● **WORK ORDER**: No pictures belong in the copy. Set down exactly the lines from the one that contains "Uncheck the Disable cache checkbox" through the end of the data.

[Saved entries]
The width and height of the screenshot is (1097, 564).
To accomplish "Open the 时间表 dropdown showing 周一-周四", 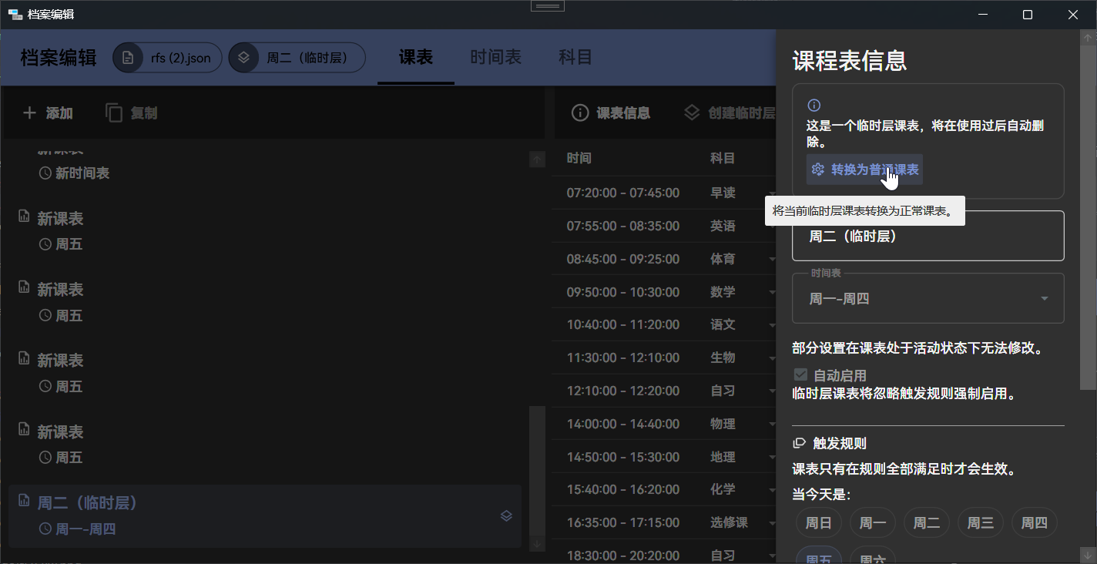I will pos(928,299).
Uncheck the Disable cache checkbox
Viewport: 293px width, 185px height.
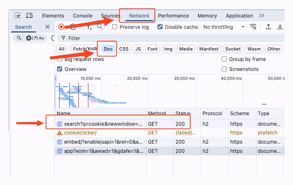[x=160, y=27]
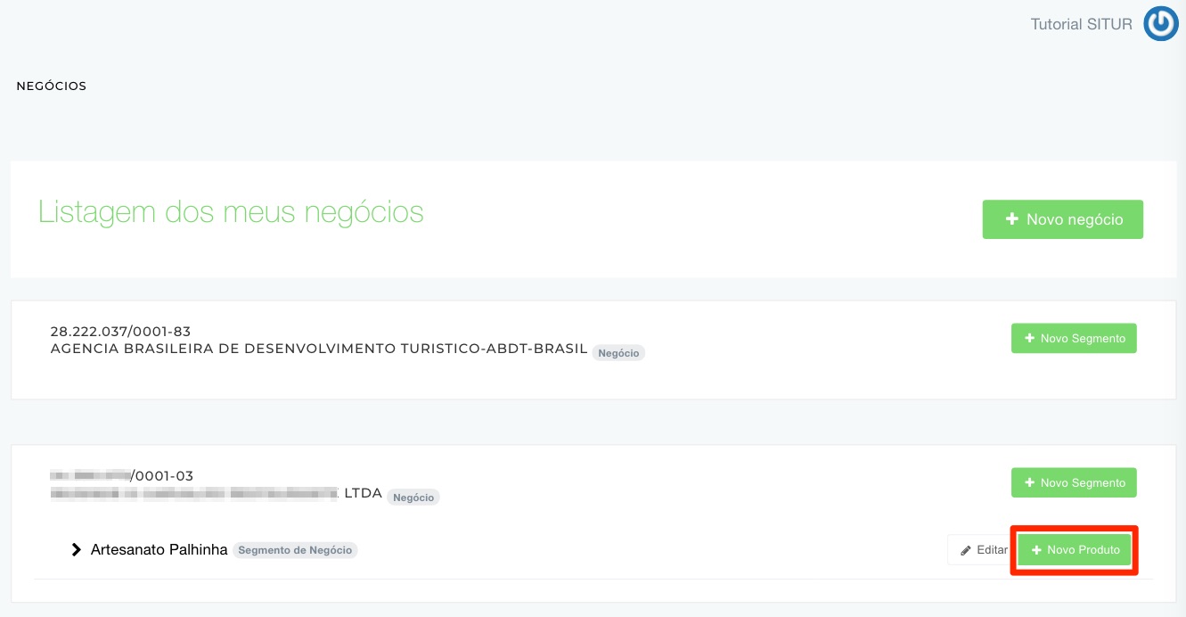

● **WRITTEN SOLUTION**:
Uncheck the Disable cache checkbox
Viewport: 293px width, 185px height.
[x=160, y=27]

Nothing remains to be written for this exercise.